Roger Bolton:  Actually, in some ways, if you're not careful, it can be a view of a judgment. When we're talking about what will happen in the future about negotiations, what is likely to happen, it's very difficult to have a reality check about a judgment - something that would rise in future negotiations.
Justin Lewis: That's true, but I think what people like Chris Morris, and other people who do fact checking, try to do is point out what the factual basis is for making a judgment one way or another, and I think he was quite careful actually, when he was challenged, to say what he was trying to do was establish what we know.
Roger Bolton But it was unfortunate, wasn't it, to have a situation in which a supposed reality checker gets involved in an argument with a politician? It's not ideal. But it was an accident waiting to happen. I've noticed on other occasions, for example, when a Today presenter would interview, let's say, the Prime Minister or someone else, and afterwards you'd come to Laura Kuenssberg who was asked, basically, 'What do you make of that? And do you think she's telling the truth? What's she not saying?'. If you do an interview with someone and then immediately afterwards you have a reality checker the impression is, well, 'actually you shouldn't really trust this politician but you should trust us'.
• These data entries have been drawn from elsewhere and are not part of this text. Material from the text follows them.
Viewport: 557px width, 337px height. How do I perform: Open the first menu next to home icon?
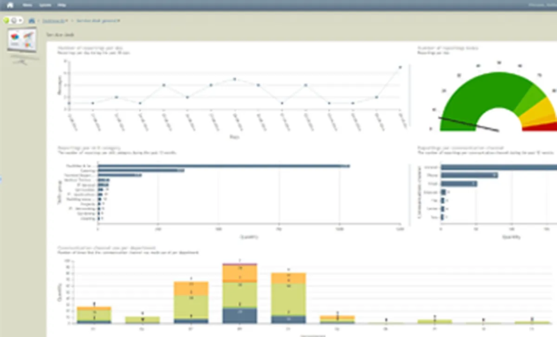tap(28, 5)
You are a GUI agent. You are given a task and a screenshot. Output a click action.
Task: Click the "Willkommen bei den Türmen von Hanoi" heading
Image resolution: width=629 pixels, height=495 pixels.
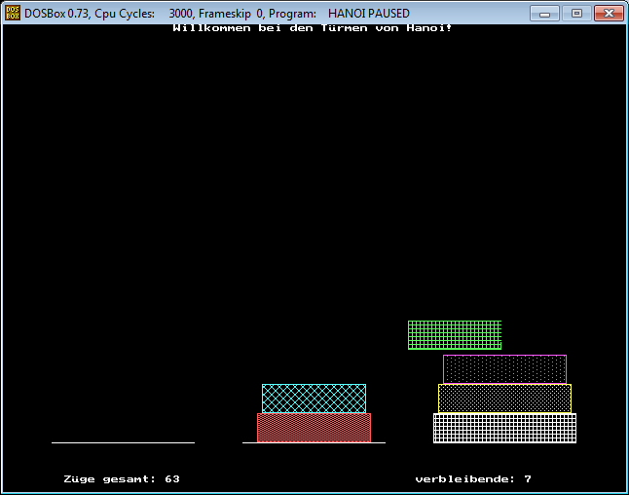(312, 28)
Justin LewisBrexit is an issue where this was inevitably going to happen, because this is an issue where there is quite a large body of evidence and some of that evidence clearly favours one side, some might favour the other side, but I don't think one can just say, well, you've got two equal bodies of evidence here. I think it's the responsibility of a broadcaster to basically say here's where the evidence appears to lie, now you can hold this view or this view but we're going to tell you what we think the evidence says. And I think listeners want to hear more of that.I think they're a little tired of getting the kind of claim and counterclaim around issues when it's very difficult to make any kind of judgment about what is true and what isn't. So I think a good faith attempt to try and establish what the factual parameters are around an issue is absolutely something the BBC should be doing.
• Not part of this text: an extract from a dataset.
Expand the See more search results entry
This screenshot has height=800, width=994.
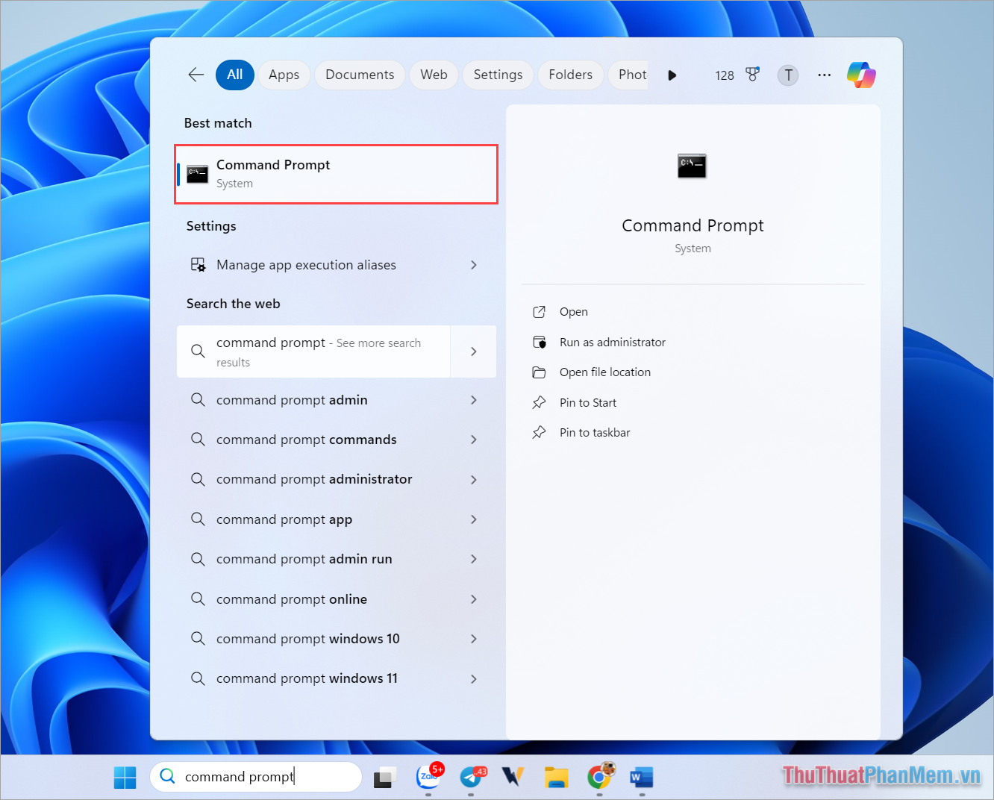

Roger BoltonAnd do you think it's more important now in the age of what we call fake news that we need reality checks in a way almost more than ever before?
Justin Lewis: We really do. I mean, we have too much opinion now and not enough facts. And I think there is a real...a  real hunger, I think, for reporting that focuses more on a kind of sober analysis - or even not necessarily a sober analysis, any analysis - of where the factual evidence lies, and less claim and counterclaim, because we get an awful lot of tit-for-tat - this politician says that, this politician says the opposite - and it really doesn't leave us anywhere the wiser.
Roger Bolton: But the danger for broadcasters is that they get drawn into a situation where they're portrayed as the opposition. So a broadcaster in a situation of a highly contested area has got to be very careful that pointing out the reality of the facts doesn't lead them into providing the opposition to one of the sides, one or other of the sides.
Julian Lewis: I think that's true, but I think we have to ask ourselves: suppose you have two particular viewpoints and one side says something that is demonstrably untrue. Should an impartial broadcaster just sit back and make no comment, or should it say, actually, we know that is demonstrably untrue,  or here is an expert to say that it's demonstrably untrue. I think we do need to know that, If we don't do that then really anybody's view becomes as valid as anybody else's. And I think in this instance the BBC has to bite the bullet a little bit and be an adjudicator. And it's going to get really criticised for doing it, we know that, but I think it's the responsibility of a public service broadcaster .
Roger Bolton: Our thanks to Professor Justin Lewis. And if you go to the BBC's Reality Check website you can find lots more statistics to argue over.